Founded out of New York in 2013, Vroom serves as a platform for buying, selling, and trading in second-hand vehicles that are delivered direct to the buyer’s door. The company also offers financing services to help fund transactions.
Prior to now, Vroom had raised around $294 million, and with another $146 million in the bank, it said that it plans to “enhance key technologies and processes,” as well as build its customer base and make new hires.
“We are incredibly encouraged by this recent round of funding as investors, including those in the traditional auto retail space, continue to recognize that the Vroom model is the way of the future,” noted Vroom CEO Paul Hennessy.
The news comes nine months after Vroom laid off between 25-50 percent of its workforce, and ceased operations in Dallas and Indiana, before reports started to surface that Vroom was setting out to raise as much as $70 million in fresh funding. Given that the startup has now raised more than double that figure, this should position it well to compete with others in the space including San Francisco-based Shift, which recently raised $140 million in a round of funding led by automotive retailer Lithia — a deal reminiscent of Vroom’s latest raise.
Elsewhere, Phoenix-based Carvana raised nearly $1 billion in debt and equity funding ahead of its IPO last year, with its shares currently sitting at a little more than double its $15 IPO price.

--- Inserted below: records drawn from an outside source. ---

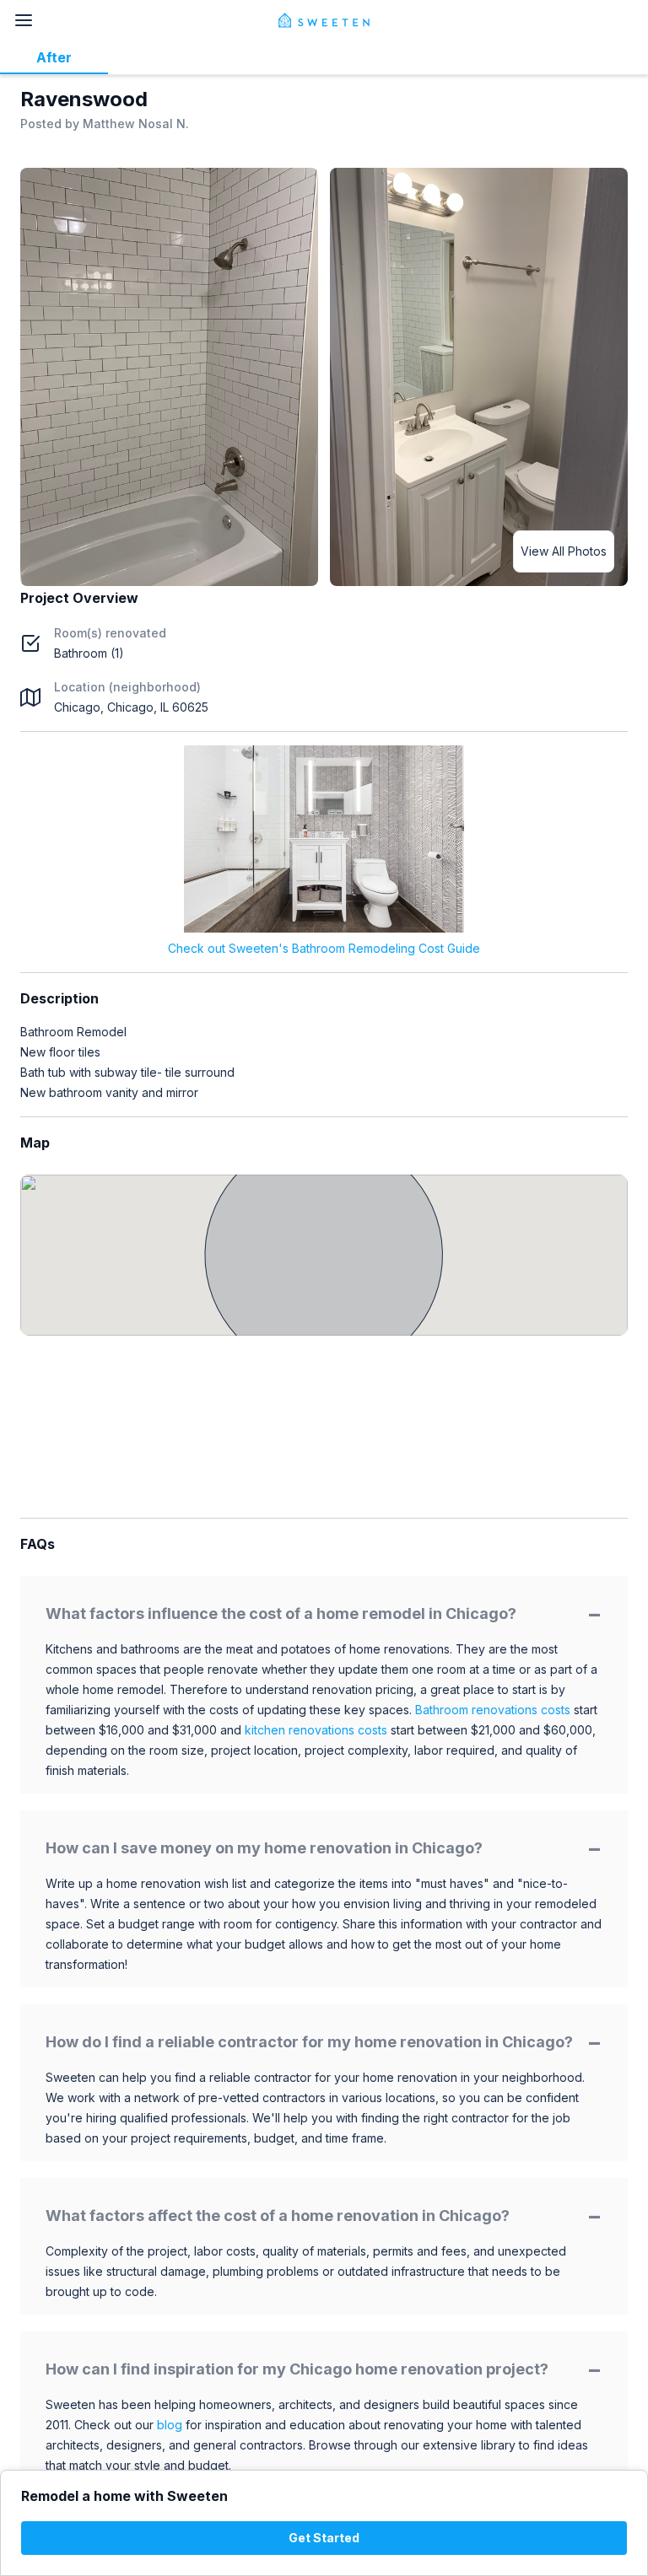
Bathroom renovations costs (492, 1709)
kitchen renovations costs (316, 1730)
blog (169, 2424)
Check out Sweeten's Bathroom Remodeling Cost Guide (324, 948)
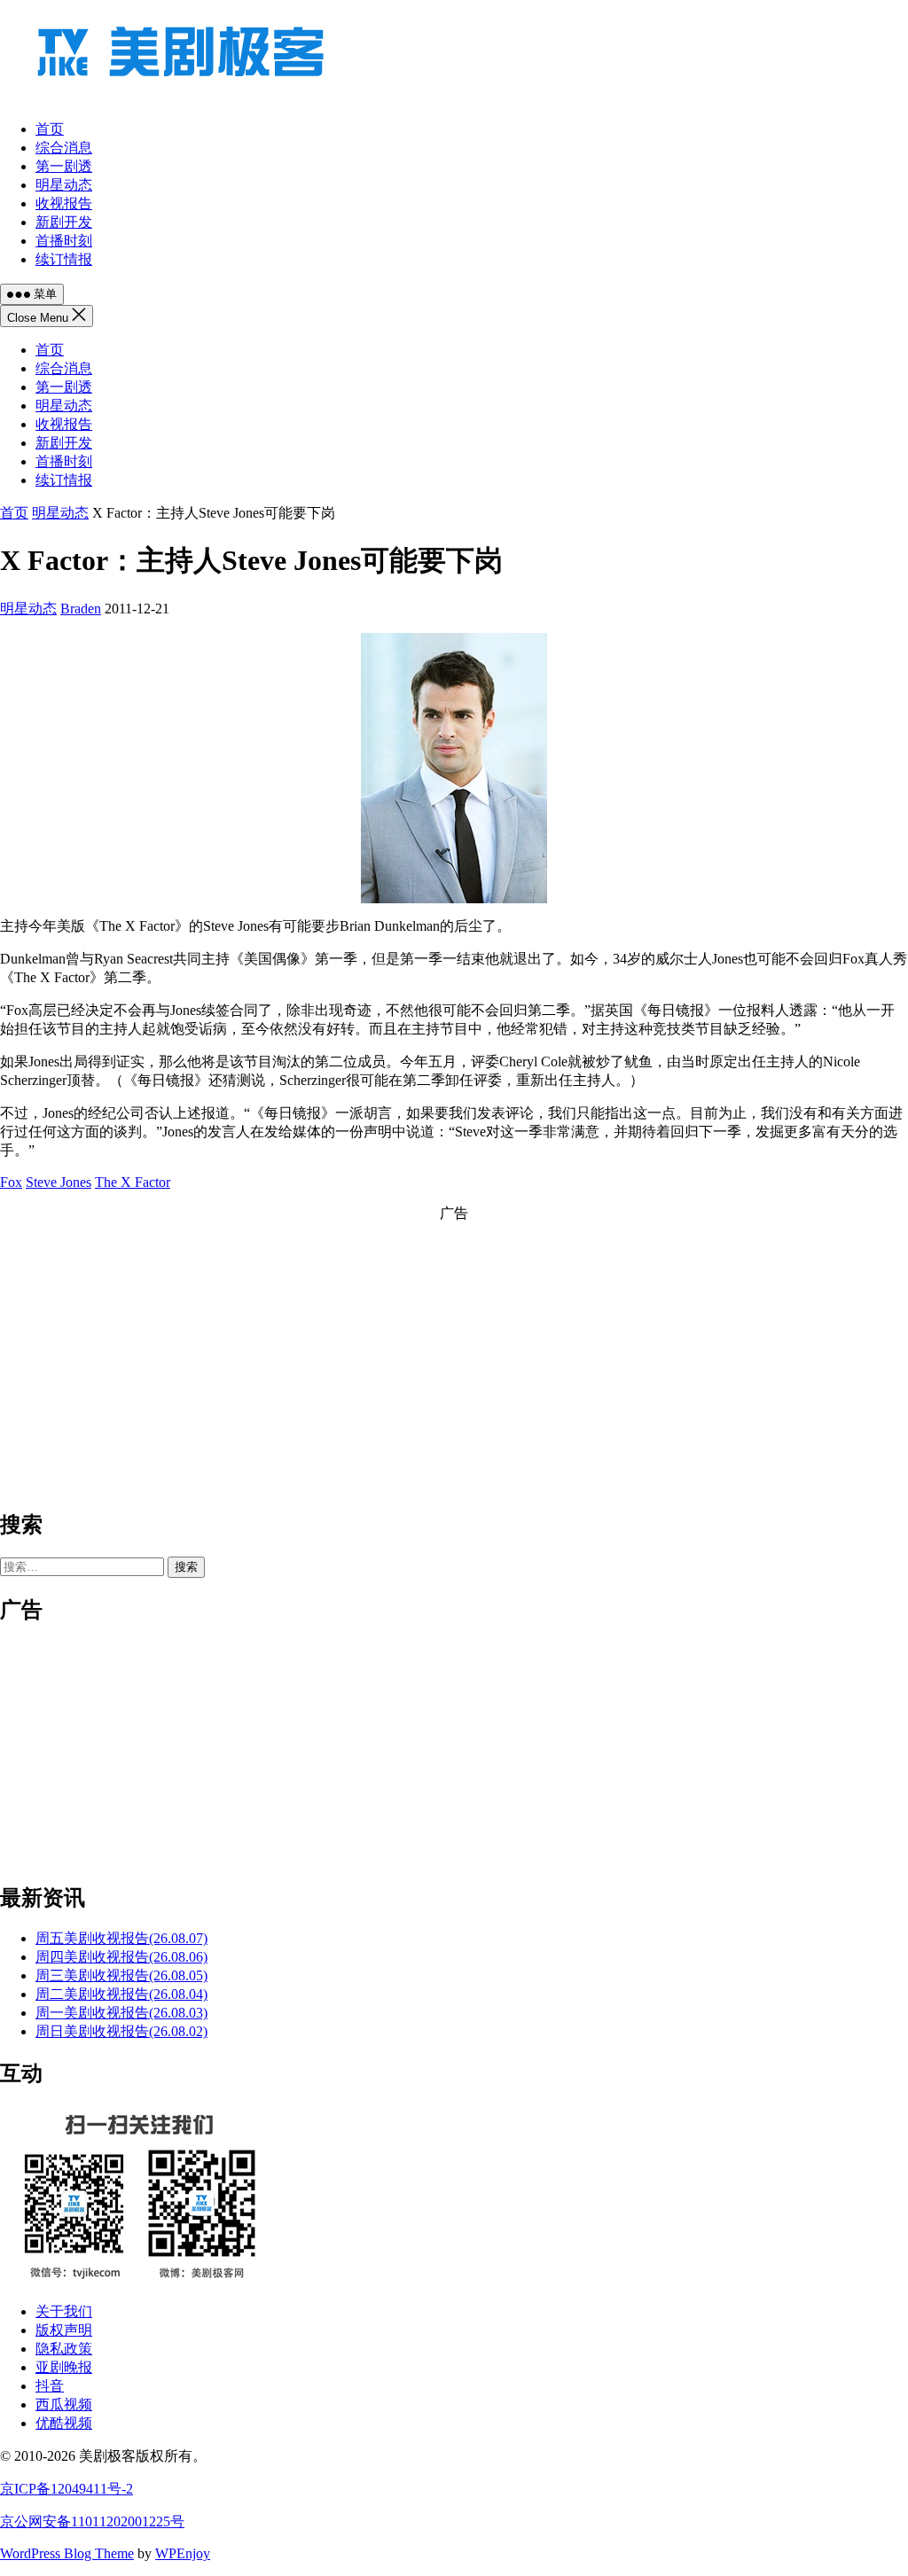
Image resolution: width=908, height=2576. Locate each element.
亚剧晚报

Second-hand cars represent a $750 billion industry in the U.S. alone, and this is seemingly why investors are keen to get a piece of the used car marketplace pie.
“The fact that the largest auto retailer in the country is now backing Vroom speaks to the quality of the execution of the company’s management team and what we believe is the company’s ability to become much larger over time,” added Henry Ellenbogen, portfolio manager at T. Rowe Price Associates.